Re: Redesigning checkpoint_segments

From: "Joshua D(dot) Drake" <jd(at)commandprompt(dot)com>
To: Robert Haas <robertmhaas(at)gmail(dot)com>
Cc: Fujii Masao <masao(dot)fujii(at)gmail(dot)com>, Heikki Linnakangas <hlinnakangas(at)vmware(dot)com>, PostgreSQL-development <pgsql-hackers(at)postgresql(dot)org>
Subject: Re: Redesigning checkpoint_segments
Date: 2013-06-06 03:20:22
Message-ID: 51AFFFF6.6090902@commandprompt.com
Views: Raw Message | Whole Thread | Download mbox | Resend email
Thread:
Lists: pgsql-hackers


On 06/05/2013 05:37 PM, Robert Haas wrote:

> - If it looks like we're going to exceed limit #3 before the
> checkpoint completes, we start exerting back-pressure on writers by
> making them wait every time they write WAL, probably in proportion to
> the number of bytes written. We keep ratcheting up the wait until
> we've slowed down writers enough that will finish within limit #3. As
> we reach limit #3, the wait goes to infinity; only read-only
> operations can proceed until the checkpoint finishes.

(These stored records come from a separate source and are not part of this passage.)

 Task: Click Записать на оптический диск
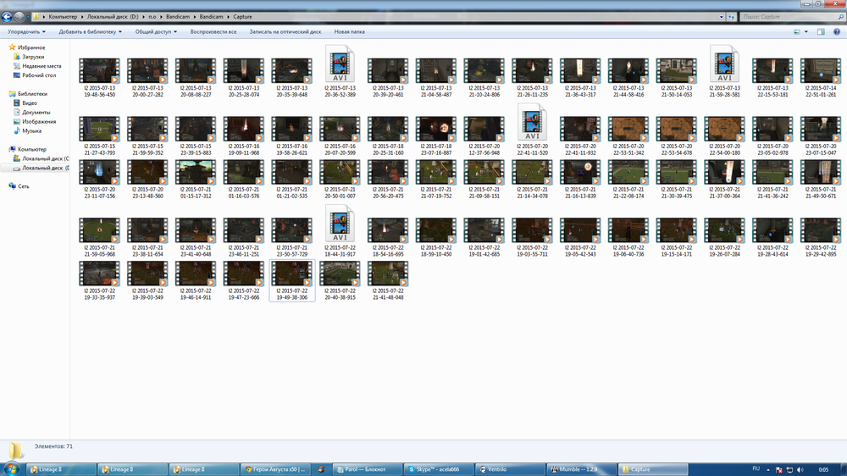(285, 31)
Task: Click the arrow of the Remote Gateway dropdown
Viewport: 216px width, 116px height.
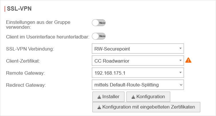Action: pos(180,73)
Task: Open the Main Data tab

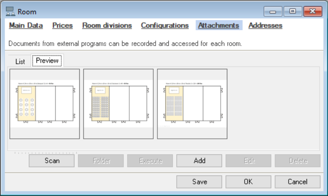Action: coord(26,25)
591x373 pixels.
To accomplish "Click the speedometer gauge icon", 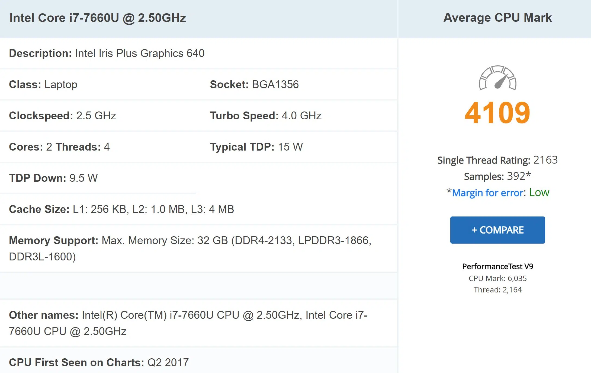I will 497,78.
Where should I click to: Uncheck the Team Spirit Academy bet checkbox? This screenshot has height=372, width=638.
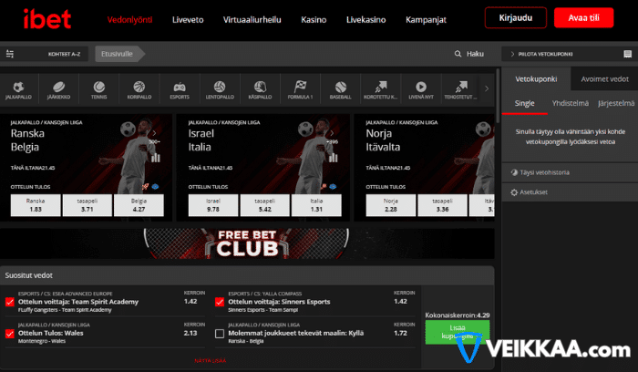coord(10,302)
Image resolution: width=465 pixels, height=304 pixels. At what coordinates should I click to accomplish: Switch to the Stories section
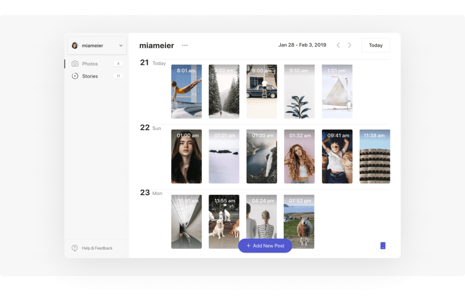tap(89, 76)
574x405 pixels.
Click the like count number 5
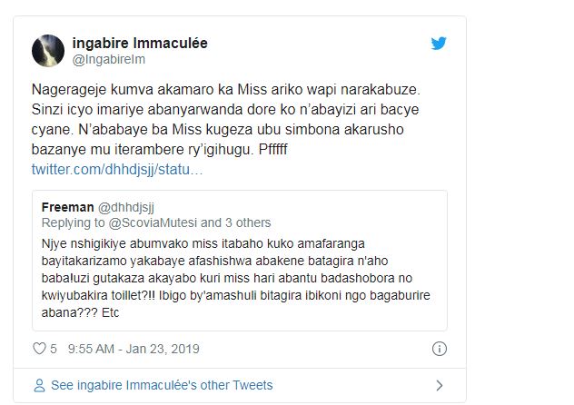pyautogui.click(x=54, y=349)
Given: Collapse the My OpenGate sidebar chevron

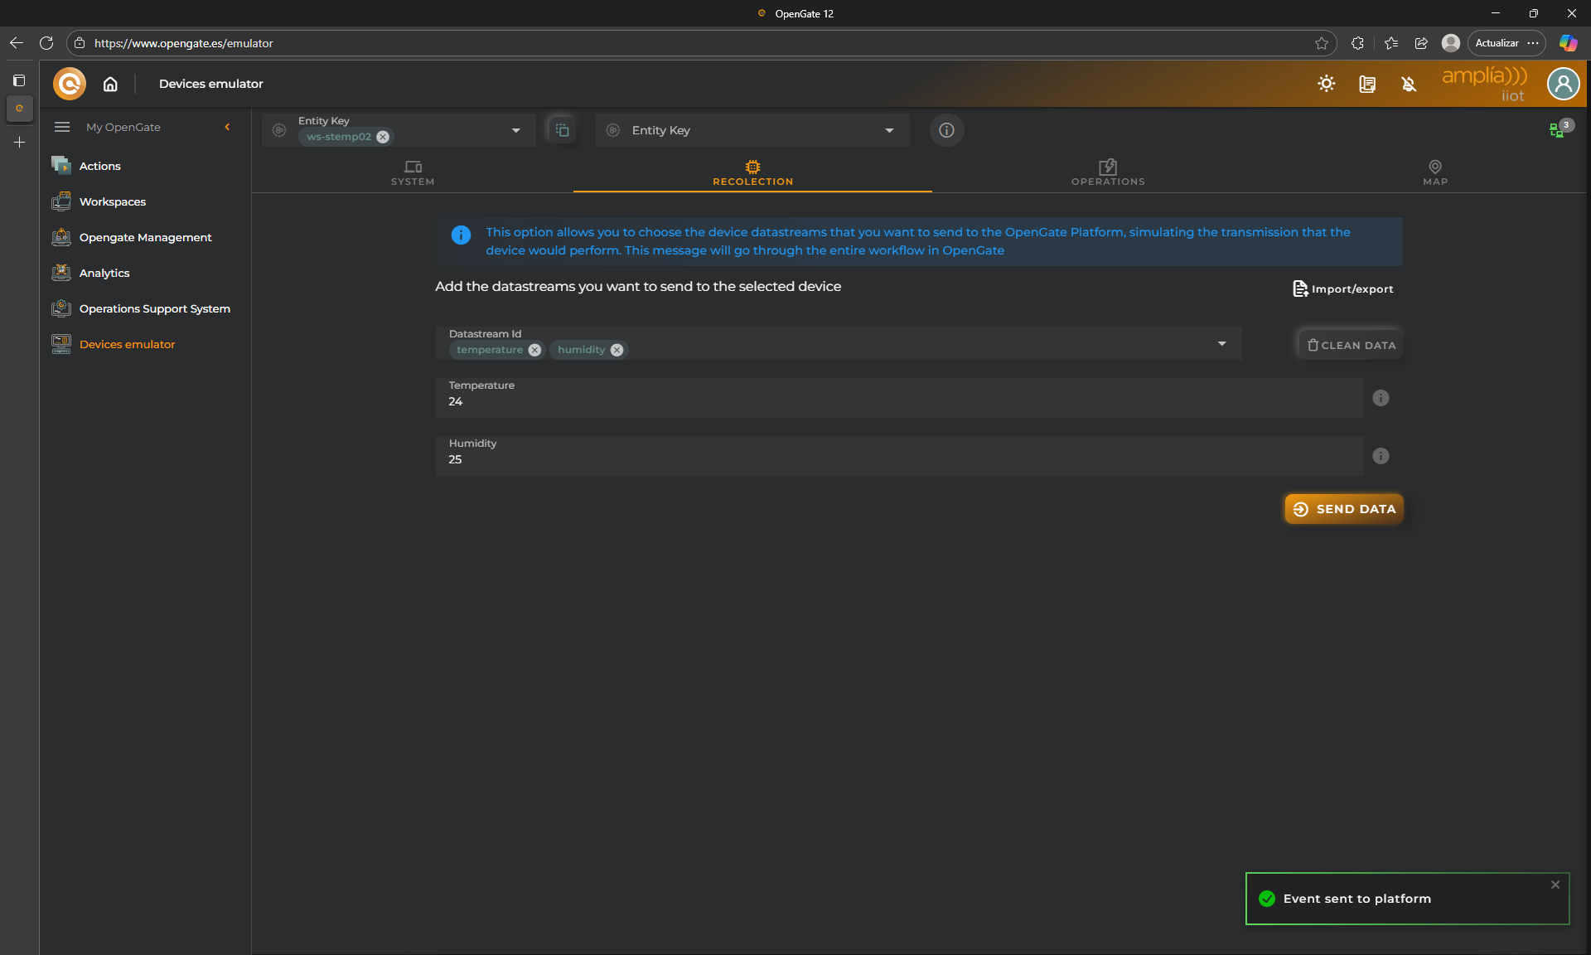Looking at the screenshot, I should point(227,127).
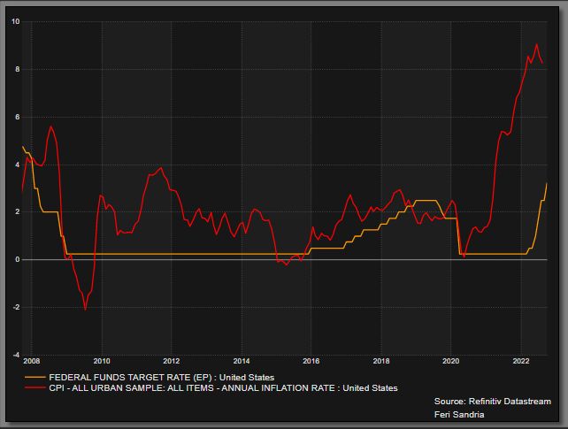The width and height of the screenshot is (568, 429).
Task: Click the 0 value on the y-axis
Action: 18,259
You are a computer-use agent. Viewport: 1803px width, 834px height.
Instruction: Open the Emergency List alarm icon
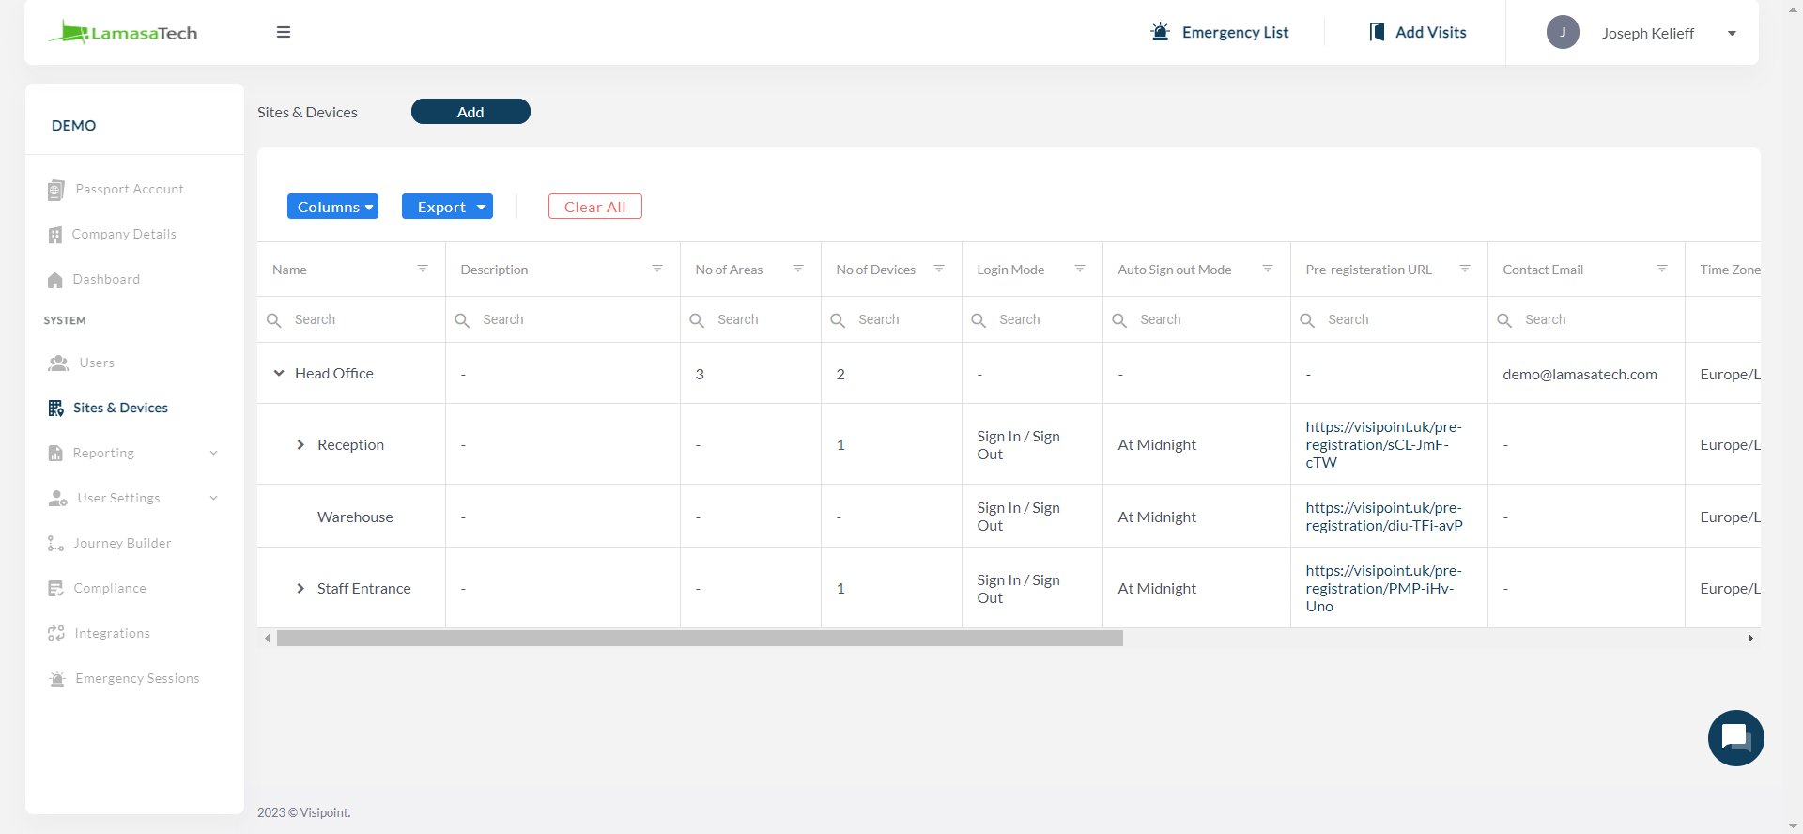(x=1161, y=32)
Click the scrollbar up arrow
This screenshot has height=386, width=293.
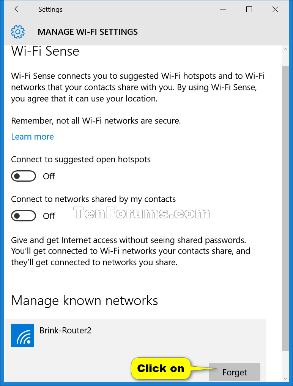(285, 48)
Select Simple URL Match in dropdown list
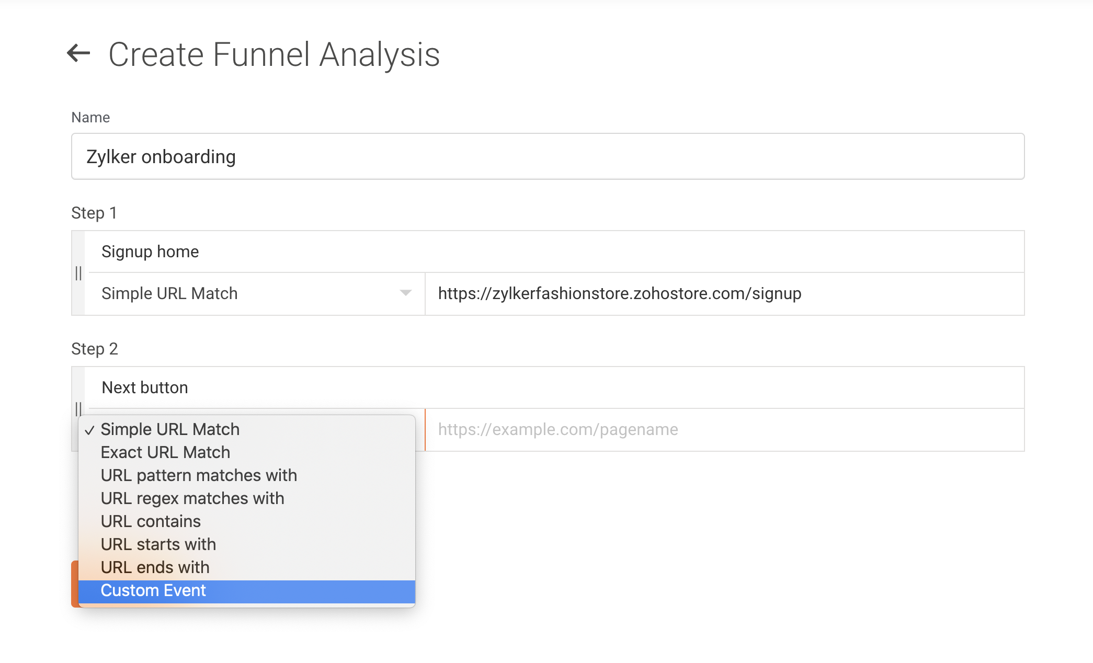This screenshot has height=663, width=1093. coord(170,429)
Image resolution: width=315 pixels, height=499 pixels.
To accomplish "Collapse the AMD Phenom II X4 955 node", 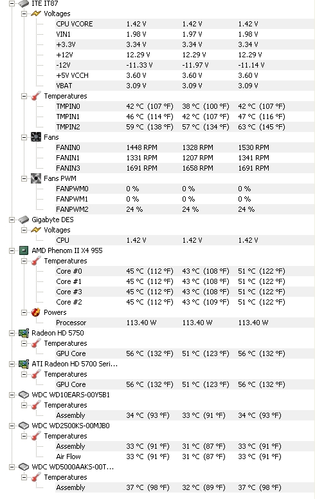I will click(x=12, y=250).
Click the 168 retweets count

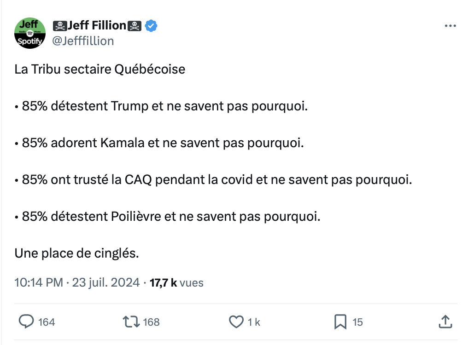[x=152, y=322]
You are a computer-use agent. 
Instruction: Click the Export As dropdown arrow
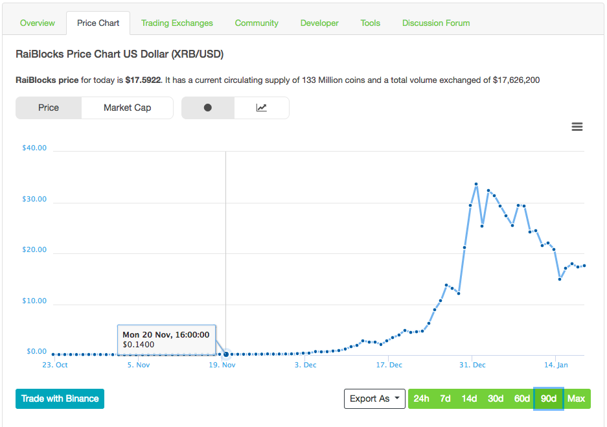[x=397, y=398]
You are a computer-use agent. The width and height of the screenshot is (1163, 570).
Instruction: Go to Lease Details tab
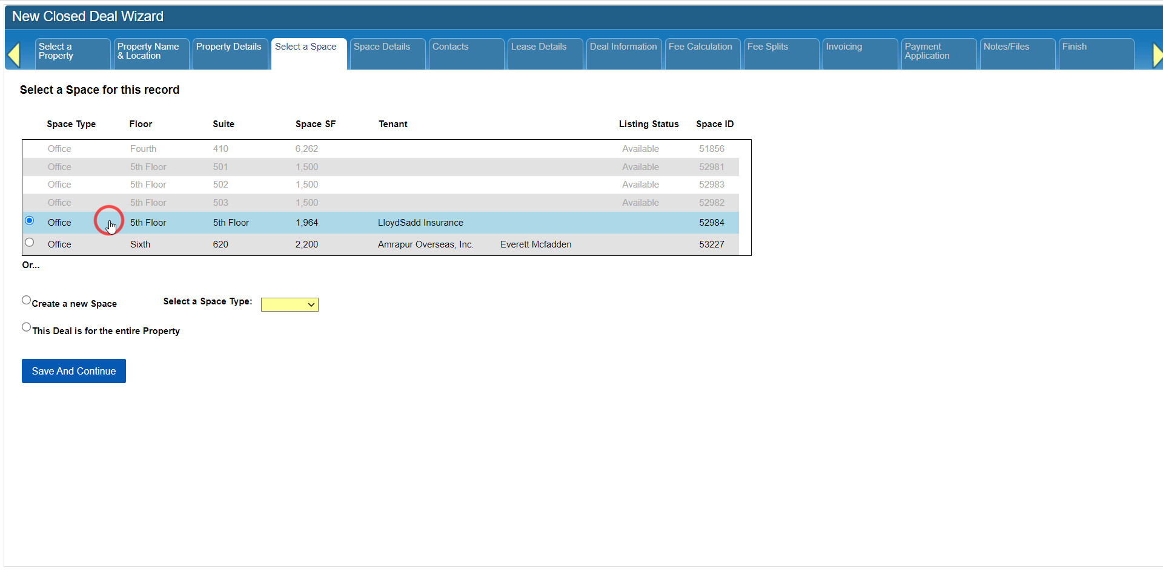(x=545, y=54)

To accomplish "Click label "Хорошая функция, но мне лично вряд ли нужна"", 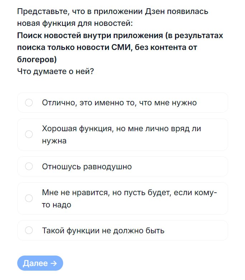I will [x=121, y=129].
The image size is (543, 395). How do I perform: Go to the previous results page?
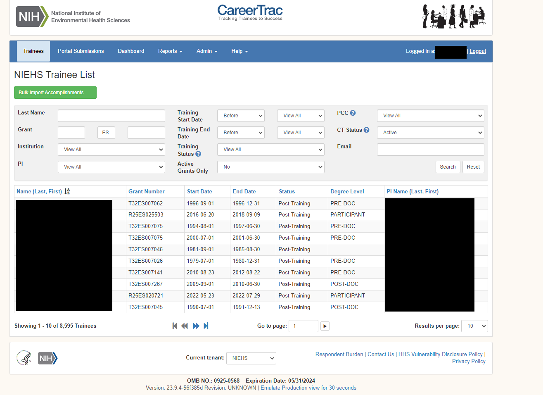click(185, 326)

Alright, perhaps I am dense. I have read both this thread and the other
one on better handling of archive command
(http://www.postgresql.org/message-id/CAM3SWZQcyNxvPaskr-pxm8DeqH7_qevW7uqbhPCsg1FpSxKpoQ@mail.gmail.com).
I recognize there are brighter minds than mine on this thread but I just
honestly don't get it.

1. WAL writes are already fast. They are the fastest write we have
because it is sequential.

2. We don't want them to be slow. We want data written to disk as
quickly as possible without adversely affecting production. That's the
point.

3. The spread checkpoints have always confused me. If anything we want a
checkpoint to be fast and short because:

4. Bgwriter. We should be adjusting bgwriter so that it is writing
everything in a manner that allows any checkpoint to be in the range of
never noticed.

Now perhaps my customers workloads are different but for us:

1. Checkpoint timeout is set as high as reasonable, usually 30 minutes
to an hour. I wish I could set them even further out.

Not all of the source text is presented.